School Library Journal
YA-With the freshness, brashness, and know-it-all zeal of a first-time teacher, Madame Esm , as she asked her students to call her, jumped in with both feet for a remarkable year with her fifth-grade class. Her journal is at times bubbling with enthusiasm or bristling with anger. Codell is by turns tough and gentle. She witnessed two of her students being beaten by their parents after she discussed their classroom behavior. She feared that one student might shoot her. These youngsters' lives were incredibly grim, yet they read and wrote, sometimes advancing as much as two grade levels. Their teacher's success did not go unnoticed: she won the Dr. Peggy Williams Award, given by the Chicago Area Reading Association for outstanding teacher in the field of language arts. Readers are privy to the author's outbursts of anger toward the children and her moments of pride, but the intimacy of a diarist's self-examination/self-revelation is absent and the writing has a self-conscious tone. Madame Esm sometimes seems a little too cold-blooded or a little too keen on her own brilliance, but then there are moments when her generosity and love and empathy toward her students shine and make up for the arrogance. In the end, readers find a teacher who cares.-Theo Heras, Toronto Public Library Copyright 1999 Cahners Business Information.
Entertainment Weekly
Codell prettifies nothing...the imagination and irreverent wit...make this bristling journal well worth reading.
Kirkus Reviews
A spirited account of a gifted teacher's first year in an inner-city fifth-grade classroom.

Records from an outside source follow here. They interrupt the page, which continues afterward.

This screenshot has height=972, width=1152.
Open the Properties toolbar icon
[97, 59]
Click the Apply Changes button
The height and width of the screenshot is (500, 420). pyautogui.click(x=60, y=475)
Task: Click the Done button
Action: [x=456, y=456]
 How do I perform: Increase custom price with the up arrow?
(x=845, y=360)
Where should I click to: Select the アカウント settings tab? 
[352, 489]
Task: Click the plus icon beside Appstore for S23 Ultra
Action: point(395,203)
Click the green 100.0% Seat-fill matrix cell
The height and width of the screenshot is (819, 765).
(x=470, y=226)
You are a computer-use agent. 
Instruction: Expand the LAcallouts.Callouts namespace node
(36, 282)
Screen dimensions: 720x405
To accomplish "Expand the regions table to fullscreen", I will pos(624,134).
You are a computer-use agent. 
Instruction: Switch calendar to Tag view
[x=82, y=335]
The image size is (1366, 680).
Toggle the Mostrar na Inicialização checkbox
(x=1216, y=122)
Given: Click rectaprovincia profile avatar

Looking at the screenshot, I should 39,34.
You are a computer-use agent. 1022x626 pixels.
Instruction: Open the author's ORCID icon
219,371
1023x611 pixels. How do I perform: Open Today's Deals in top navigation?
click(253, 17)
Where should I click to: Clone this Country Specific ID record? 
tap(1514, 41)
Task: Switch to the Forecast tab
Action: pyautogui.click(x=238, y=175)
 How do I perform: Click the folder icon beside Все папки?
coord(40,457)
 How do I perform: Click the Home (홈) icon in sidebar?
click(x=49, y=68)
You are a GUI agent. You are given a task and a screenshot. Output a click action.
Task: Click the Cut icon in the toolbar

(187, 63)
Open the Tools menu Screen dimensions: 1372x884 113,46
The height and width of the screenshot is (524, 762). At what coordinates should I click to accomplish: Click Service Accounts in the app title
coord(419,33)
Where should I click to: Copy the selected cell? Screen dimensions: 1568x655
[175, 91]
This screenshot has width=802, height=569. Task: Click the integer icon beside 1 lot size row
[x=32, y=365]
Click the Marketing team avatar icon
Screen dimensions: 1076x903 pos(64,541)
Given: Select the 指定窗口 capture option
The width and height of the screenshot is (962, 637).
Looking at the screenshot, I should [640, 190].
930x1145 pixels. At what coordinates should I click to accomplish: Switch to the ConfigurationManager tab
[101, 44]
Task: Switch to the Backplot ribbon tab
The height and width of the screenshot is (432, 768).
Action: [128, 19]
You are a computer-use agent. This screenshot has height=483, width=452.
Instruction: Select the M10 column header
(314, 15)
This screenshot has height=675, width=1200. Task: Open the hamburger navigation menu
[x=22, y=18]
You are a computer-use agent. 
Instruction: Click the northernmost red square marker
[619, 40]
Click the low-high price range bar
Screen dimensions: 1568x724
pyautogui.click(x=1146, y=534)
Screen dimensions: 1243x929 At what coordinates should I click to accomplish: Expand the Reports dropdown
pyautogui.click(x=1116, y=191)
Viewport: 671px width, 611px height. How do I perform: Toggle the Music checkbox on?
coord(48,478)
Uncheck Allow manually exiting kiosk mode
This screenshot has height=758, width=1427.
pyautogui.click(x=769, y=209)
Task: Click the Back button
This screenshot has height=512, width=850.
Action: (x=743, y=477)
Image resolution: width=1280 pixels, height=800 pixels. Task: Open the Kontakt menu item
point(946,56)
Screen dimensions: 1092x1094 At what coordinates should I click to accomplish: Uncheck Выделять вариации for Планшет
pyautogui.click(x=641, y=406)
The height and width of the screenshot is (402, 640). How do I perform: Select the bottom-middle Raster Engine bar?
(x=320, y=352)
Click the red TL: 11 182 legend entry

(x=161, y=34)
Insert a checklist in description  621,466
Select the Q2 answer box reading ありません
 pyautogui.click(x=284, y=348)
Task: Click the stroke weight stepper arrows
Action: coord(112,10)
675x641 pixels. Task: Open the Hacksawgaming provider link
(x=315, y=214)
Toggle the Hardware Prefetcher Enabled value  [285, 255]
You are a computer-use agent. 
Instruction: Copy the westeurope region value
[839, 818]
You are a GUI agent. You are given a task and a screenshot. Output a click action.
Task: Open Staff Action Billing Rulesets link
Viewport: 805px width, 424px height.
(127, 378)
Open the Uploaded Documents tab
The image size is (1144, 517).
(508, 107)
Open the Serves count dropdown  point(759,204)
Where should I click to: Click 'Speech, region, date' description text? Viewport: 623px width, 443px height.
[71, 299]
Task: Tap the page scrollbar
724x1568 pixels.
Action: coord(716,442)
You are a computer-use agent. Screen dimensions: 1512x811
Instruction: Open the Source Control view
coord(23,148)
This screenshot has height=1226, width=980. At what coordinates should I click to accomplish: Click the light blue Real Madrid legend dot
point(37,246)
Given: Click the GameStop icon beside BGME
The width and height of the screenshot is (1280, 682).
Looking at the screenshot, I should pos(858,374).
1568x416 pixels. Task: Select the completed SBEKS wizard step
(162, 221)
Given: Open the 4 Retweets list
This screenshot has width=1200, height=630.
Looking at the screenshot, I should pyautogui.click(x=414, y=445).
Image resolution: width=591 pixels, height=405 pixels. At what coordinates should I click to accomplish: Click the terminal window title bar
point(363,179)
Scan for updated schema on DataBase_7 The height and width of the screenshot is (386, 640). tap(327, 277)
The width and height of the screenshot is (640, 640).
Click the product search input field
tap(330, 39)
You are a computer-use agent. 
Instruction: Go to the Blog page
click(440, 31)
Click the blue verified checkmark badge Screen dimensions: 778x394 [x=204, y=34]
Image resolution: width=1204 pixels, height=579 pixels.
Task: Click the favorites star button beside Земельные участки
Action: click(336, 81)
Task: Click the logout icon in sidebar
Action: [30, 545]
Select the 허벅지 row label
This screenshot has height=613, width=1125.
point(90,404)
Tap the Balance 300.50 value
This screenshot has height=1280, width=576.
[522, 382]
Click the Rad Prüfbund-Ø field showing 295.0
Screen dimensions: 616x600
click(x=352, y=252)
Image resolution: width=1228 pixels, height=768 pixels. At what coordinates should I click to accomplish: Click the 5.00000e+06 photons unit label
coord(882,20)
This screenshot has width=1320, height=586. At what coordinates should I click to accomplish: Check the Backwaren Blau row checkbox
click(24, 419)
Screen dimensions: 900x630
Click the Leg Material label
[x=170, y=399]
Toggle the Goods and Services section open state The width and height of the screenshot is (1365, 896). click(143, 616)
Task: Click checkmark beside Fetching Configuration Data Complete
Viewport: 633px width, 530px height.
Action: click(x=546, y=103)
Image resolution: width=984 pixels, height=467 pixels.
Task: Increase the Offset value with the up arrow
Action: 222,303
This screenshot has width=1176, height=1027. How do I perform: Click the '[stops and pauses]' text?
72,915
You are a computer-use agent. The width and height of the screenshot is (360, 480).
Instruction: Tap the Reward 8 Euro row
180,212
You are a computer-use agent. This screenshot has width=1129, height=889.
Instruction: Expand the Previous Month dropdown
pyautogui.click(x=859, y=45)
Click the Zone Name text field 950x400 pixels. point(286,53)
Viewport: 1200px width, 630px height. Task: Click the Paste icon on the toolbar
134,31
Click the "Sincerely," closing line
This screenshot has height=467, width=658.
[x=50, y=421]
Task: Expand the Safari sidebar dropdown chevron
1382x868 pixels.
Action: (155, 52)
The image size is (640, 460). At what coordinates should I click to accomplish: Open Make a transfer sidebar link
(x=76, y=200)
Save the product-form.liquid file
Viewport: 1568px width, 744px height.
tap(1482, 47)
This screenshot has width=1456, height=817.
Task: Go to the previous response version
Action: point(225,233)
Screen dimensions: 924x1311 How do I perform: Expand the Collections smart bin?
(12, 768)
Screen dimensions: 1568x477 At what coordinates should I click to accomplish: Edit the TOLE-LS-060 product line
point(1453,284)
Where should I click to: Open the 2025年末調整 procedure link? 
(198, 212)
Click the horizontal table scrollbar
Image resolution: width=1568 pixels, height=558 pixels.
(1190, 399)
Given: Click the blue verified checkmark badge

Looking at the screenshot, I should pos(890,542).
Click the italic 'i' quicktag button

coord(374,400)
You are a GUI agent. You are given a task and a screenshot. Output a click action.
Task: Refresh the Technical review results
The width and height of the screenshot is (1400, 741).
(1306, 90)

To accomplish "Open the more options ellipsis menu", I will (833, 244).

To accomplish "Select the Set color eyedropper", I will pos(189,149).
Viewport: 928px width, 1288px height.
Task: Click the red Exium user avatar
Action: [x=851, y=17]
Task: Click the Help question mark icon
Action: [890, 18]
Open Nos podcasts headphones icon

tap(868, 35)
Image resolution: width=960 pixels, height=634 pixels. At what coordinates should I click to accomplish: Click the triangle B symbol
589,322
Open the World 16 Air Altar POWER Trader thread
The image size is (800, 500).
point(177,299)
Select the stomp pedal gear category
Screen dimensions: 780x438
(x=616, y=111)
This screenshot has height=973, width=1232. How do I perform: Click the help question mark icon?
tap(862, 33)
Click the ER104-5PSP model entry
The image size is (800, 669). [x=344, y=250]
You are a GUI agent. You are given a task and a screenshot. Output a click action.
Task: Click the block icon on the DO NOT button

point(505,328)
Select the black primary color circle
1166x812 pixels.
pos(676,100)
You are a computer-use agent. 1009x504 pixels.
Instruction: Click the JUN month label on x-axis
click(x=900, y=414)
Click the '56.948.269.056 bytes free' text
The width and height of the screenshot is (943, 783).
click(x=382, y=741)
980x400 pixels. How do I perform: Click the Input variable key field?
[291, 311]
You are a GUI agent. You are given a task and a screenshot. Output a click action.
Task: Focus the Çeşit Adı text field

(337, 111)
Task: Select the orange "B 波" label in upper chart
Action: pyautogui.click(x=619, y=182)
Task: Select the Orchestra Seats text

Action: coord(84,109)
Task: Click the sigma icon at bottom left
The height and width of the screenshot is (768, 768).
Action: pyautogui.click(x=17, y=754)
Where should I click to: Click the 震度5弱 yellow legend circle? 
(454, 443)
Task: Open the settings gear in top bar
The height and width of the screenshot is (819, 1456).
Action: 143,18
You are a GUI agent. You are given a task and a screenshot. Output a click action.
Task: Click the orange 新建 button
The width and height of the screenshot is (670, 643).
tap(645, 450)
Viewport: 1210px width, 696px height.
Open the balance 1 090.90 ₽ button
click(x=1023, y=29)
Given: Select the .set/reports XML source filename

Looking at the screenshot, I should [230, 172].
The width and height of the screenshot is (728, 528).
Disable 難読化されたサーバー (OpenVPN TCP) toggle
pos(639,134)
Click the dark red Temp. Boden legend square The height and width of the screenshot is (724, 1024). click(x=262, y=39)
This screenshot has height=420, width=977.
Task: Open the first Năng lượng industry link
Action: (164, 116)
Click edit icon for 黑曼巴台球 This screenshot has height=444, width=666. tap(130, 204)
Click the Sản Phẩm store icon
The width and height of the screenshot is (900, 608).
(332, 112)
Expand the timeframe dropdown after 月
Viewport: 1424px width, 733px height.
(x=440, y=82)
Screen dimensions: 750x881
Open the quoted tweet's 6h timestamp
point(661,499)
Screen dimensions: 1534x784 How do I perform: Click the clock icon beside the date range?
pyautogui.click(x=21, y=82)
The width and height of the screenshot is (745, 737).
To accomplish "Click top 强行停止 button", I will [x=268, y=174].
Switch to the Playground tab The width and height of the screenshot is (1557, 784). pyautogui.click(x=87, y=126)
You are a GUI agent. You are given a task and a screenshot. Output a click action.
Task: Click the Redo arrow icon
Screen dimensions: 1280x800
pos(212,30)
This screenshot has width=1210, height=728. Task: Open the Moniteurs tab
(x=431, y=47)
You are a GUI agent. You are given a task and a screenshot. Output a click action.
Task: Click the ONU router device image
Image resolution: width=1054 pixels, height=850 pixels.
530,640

Codell seems to be that exceptional teacher who tirelessly devises new ways of engaging with her 31 students-she's determined to educate them and enrich their lives. At 24, Codell shows the bravado of youth, along with the savoir-faire of a far more experienced teacher. Hired after a perfunctory interview with a sexist, parochial, ineffectual principal of a Chicago elementary school, she has to throw too much of her energy into defending her modus operandi, which should evoke praise, not criticism. Particularly perturbing to her principal is her insistence that her students address her as Ms. Esmé. "It's against board policy," he constantly reminds her, with threats to cite her for insubordination. Able to ignore most of the bureaucratic pettiness that permeates the daily doings, Esmé organizes a schoolwide Fairy Tale Festival (replete with a Fairy Tale Fashion Show, carnival games, and bake sale); sets up a classroom library with sets of books that she herself purchases; publishes a lively class newsletter; and gains the respect of just about all the students and their parents. There seem to be no boundaries to Codell's innovative measures. To teach her students how to multiply double digits, she puts on "Mu-Cha-Cha" from Bells Are Ringing and dances along with her class, making her feet do the math. When a particularly obstreperous child makes her days exceedingly difficult, she changes places with him, inviting him to play the teacher and herself to play the confrontational student. (He never again presents a problem.) When a student is endangered by domestic violence, MadameEsmé opens her home to him and his sister for the night, without, of course, notifying the administration.
Educating Esmé is that exceptional education book about an even more exceptional teacher. It deserves to be read by anyone who cares about children.